European-funded organization ends 9-month youth deradicalization campaign in Kurdistan Region

The Dutch-funded Spark organization holds an event at Erbil’s Rotana Hotel, Sept. 29, 2021. (Photo: Wladimir van Wilgenburg/Kurdistan 24)
The Dutch-funded Spark organization holds an event at Erbil’s Rotana Hotel, Sept. 29, 2021. (Photo: Wladimir van Wilgenburg/Kurdistan 24)

ERBIL (Kurdistan 24) – Spark, a Dutch-funded non-governmental organization (NGO), on Wednesday concluded a 9-month youth-led program countering extremism and radicalization in the Kurdistan Region through an event co-sponsored by Kurdistan 24.
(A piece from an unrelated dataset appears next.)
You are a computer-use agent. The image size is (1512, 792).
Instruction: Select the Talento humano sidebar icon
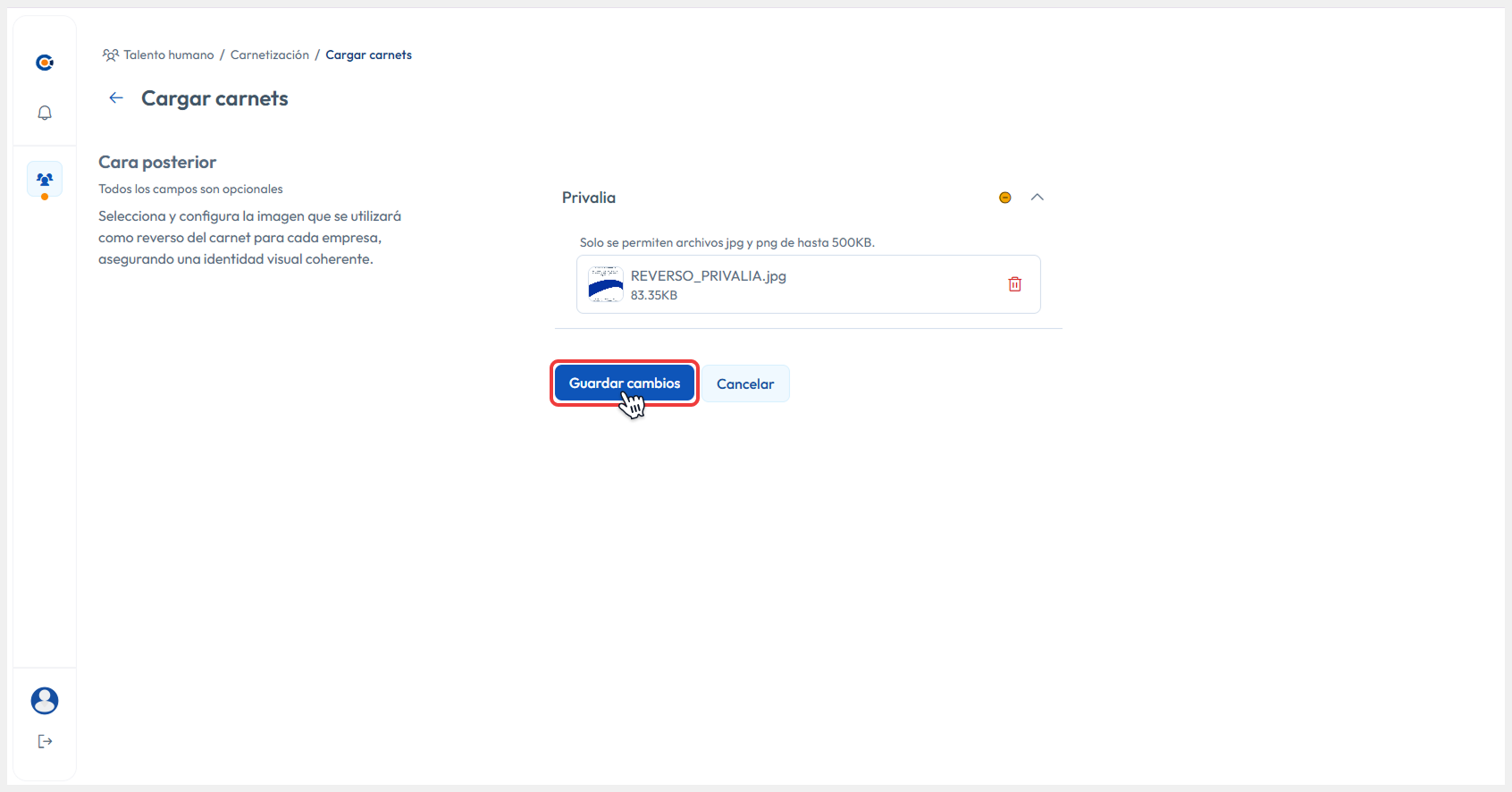pos(45,180)

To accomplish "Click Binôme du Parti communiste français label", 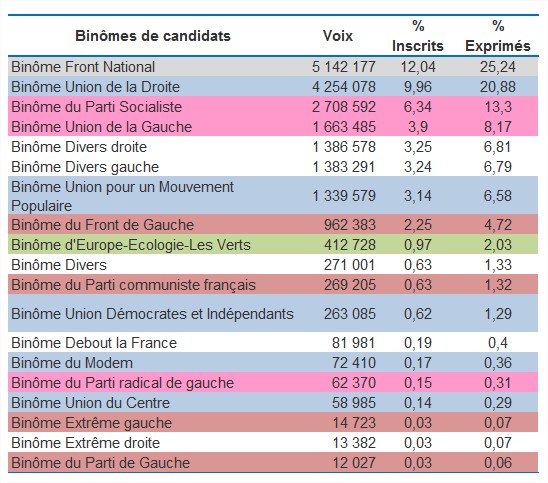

“Youth from Sulaimani, Erbil, and Halabja successfully completed a nine-month campaign as part of the Network for Change Program, which was organized by Spark and financed by the Foreign Ministry in the Netherlands,” said Dutch Consul-General to the Kurdistan Region Hans Akerboom in a speech.

“Young campaigners work together to prevent extremism among young people. I am pleased that the Netherlands financed this activity,” he also said in a tweet.

“This is for the Netherlands one of the top priorities: stability and security for the region. And we all know what happened in 2014 and after, the rise of ISIS and the war to defeat them and as the Netherlands together with our allies we supported Iraq and the Kurdistan Region to fight ISIS.”

“But the threat is still there, and the Netherlands, together with US, UK, and Germany, support Peshmerga reform and we have around 150 troops here in Erbil to protect us,” he added. “But an important way to keep Kurdistan secure and stable is through awareness campaigns.”

About 400 to 500 Kurds from different countries are thought to have joined ISIS, but most of them were reportedly killed in battle. The majority of Kurds who joined the extremist organization are young, according to Spark, with up to 75 percent of them between the ages of 14 and 29. Also in 2018, three ISIS-affiliated assailants, all of whom were killed when security forces stormed Erbil Governorate building, were Kurdish in origin.

Read More: The threat from within: Erbil attack exposes radicalization in Kurdistan

Pari Abid Osman, a 28-year-old youth campaigner for Spark, said the goal behind the campaign was to counter radicalization in the Kurdistan Region after the rise of ISIS in 2014.”

“It affected our community and especially the youth,” she said, adding that some youth were misled due to various factors including unemployment and were “sacrificed for those radical groups.”

She explained that Spark, with support from the Dutch Ministry of Foreign Affairs, tried to spread a message of peace and “involve youth in our activities and in our platform group 22+, a closed group for youth.”

Part of the plan is to unfollow toxic influencers on social media that spread hate in society, she said, and to encourage women to actively participate and be part of the volunteering community.

Raheil Aziz, the country manager of Spark, said that the campaign “focused on creating opportunities for youth to create a platform together and participate in different positive activities, including seminars.”

A total of about 1,000 participants participated in the campaign, for whom it tried to create a bridge between youth in different cities and “through alternative messaging, provide alternative activities.”

Furthermore, he said they would organize an international event in January or February with international and local experts on the topic of countering violent extremism. 

“Even the Rotterdam Mayor is one of the candidates we are considering inviting,” he said. “That would be basically the first step towards creating a national action plan for the Kurdistan Region for this kind of activity.”

He concluded, “The Kurdistan Regional Government needs such a national action plan and we as Spark can try to help the Kurdistan Regional Government with this.”